SUPPLIED INFORMATION:
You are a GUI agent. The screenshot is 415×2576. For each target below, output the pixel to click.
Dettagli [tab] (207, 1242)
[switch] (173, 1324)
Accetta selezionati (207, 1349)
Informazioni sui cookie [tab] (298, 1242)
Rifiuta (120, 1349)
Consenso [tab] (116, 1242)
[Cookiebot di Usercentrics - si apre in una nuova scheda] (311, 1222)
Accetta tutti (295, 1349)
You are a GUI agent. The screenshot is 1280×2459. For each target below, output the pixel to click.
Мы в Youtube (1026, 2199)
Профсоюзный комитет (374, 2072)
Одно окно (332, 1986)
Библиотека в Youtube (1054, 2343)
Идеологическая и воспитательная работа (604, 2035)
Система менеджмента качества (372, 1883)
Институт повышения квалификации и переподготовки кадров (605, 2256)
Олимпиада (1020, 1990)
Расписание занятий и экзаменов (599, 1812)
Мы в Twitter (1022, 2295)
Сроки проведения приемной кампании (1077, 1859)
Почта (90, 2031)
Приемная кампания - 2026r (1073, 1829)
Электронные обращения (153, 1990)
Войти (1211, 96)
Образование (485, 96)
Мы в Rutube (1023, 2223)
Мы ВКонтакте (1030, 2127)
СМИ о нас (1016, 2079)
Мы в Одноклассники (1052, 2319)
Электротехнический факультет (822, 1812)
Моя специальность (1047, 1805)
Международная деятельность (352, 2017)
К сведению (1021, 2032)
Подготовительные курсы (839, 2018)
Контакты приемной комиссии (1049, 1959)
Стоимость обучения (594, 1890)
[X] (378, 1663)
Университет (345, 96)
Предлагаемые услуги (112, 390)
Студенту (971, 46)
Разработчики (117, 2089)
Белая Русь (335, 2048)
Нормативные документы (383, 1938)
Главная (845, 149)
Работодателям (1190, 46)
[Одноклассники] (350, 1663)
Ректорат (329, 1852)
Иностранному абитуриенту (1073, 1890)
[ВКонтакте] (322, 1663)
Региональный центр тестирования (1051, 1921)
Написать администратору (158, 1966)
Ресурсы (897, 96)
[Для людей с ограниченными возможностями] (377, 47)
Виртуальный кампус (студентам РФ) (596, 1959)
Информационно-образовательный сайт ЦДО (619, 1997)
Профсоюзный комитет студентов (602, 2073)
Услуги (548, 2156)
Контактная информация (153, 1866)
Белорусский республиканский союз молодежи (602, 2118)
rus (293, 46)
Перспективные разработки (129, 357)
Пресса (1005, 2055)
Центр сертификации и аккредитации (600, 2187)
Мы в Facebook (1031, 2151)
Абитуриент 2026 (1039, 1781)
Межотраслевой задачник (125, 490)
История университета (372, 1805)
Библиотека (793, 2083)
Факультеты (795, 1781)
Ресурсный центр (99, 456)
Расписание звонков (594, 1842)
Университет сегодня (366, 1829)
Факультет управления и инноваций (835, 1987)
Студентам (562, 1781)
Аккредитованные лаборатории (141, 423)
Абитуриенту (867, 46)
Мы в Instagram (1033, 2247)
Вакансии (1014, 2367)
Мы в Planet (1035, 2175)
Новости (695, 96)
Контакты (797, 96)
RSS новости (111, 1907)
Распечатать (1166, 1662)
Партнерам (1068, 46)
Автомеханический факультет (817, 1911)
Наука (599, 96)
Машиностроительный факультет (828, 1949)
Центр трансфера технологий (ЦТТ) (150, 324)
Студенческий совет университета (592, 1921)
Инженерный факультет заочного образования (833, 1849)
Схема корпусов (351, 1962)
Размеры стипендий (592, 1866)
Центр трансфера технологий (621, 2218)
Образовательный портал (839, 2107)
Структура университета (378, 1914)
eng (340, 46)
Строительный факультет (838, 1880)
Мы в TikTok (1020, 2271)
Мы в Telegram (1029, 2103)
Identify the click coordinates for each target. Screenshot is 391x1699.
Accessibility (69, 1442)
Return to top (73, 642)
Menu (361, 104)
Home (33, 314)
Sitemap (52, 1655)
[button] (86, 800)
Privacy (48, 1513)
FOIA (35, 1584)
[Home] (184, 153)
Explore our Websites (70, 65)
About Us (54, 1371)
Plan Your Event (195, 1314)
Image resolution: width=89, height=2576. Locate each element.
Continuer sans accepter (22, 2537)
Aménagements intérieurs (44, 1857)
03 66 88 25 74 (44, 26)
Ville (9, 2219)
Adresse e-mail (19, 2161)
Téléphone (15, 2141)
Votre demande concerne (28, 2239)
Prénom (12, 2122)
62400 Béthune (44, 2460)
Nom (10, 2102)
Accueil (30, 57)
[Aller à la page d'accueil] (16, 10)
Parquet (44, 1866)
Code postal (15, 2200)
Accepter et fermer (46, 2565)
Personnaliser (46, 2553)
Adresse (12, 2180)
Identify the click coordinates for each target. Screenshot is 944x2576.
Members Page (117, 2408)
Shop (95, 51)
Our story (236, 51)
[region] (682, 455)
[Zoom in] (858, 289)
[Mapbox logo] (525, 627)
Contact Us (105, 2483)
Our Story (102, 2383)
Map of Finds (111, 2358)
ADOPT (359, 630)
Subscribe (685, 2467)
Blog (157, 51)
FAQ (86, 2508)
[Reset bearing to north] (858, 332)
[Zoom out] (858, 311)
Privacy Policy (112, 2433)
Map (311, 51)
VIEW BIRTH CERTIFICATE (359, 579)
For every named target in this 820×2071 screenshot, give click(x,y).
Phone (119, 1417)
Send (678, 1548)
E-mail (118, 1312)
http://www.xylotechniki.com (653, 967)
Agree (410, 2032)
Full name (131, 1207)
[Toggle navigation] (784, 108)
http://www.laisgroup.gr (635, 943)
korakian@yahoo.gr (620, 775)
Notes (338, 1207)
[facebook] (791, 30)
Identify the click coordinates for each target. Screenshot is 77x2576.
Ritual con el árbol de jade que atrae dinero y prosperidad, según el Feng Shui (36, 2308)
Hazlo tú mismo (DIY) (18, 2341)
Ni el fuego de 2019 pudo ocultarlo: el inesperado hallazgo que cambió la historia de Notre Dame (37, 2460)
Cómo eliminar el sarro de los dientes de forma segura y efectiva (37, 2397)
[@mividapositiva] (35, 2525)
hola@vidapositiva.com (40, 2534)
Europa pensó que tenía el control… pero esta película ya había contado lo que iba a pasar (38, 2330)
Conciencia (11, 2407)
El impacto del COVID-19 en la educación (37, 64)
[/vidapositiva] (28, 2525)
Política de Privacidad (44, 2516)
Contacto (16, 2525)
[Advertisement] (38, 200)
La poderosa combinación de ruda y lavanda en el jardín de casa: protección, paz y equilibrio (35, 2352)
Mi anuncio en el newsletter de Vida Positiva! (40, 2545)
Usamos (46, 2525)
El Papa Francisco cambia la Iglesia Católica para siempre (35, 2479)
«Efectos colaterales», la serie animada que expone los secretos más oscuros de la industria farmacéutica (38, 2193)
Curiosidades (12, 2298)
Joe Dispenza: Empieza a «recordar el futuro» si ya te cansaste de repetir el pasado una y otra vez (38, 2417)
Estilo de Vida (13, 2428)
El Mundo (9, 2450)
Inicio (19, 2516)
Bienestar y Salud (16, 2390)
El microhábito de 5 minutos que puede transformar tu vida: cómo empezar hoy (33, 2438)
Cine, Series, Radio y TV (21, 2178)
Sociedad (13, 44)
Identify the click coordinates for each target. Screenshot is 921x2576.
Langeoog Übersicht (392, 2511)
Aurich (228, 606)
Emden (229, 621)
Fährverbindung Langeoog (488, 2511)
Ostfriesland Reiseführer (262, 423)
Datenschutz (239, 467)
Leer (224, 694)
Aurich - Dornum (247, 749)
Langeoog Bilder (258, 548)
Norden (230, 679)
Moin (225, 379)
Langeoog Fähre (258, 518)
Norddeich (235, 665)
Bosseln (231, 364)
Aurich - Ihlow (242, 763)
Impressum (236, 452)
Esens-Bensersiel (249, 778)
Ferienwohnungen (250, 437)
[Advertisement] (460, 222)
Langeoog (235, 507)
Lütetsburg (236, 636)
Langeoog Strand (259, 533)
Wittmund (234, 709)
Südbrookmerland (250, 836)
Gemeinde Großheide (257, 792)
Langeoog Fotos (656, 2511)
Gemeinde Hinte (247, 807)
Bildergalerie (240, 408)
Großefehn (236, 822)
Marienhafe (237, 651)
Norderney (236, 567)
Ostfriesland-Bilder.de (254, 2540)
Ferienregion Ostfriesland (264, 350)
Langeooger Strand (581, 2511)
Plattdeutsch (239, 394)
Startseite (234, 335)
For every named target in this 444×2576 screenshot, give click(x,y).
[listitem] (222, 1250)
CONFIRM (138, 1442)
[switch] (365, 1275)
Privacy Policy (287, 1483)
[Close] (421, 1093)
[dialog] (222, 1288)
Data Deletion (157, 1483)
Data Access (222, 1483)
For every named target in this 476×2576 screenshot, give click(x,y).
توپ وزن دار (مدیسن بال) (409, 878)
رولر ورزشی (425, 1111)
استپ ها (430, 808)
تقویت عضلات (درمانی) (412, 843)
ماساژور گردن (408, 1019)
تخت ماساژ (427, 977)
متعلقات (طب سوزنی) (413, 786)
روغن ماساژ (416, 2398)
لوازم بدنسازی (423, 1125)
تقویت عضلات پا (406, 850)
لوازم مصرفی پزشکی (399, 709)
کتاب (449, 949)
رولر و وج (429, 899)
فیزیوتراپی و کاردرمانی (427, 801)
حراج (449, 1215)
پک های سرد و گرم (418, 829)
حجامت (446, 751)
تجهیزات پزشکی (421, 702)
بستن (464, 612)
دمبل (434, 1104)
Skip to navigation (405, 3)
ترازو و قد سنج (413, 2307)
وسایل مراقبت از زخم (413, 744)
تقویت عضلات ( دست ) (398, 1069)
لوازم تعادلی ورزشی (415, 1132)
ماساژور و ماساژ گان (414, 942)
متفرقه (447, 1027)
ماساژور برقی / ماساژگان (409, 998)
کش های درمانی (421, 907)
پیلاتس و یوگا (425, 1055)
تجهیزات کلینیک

PROBLEM TO SOLVE:
If a line in the material contains "Профсоюзный", show it.

WRITTEN ANSWER:
Профсоюзный комитет (374, 2072)
Профсоюзный комитет студентов (602, 2073)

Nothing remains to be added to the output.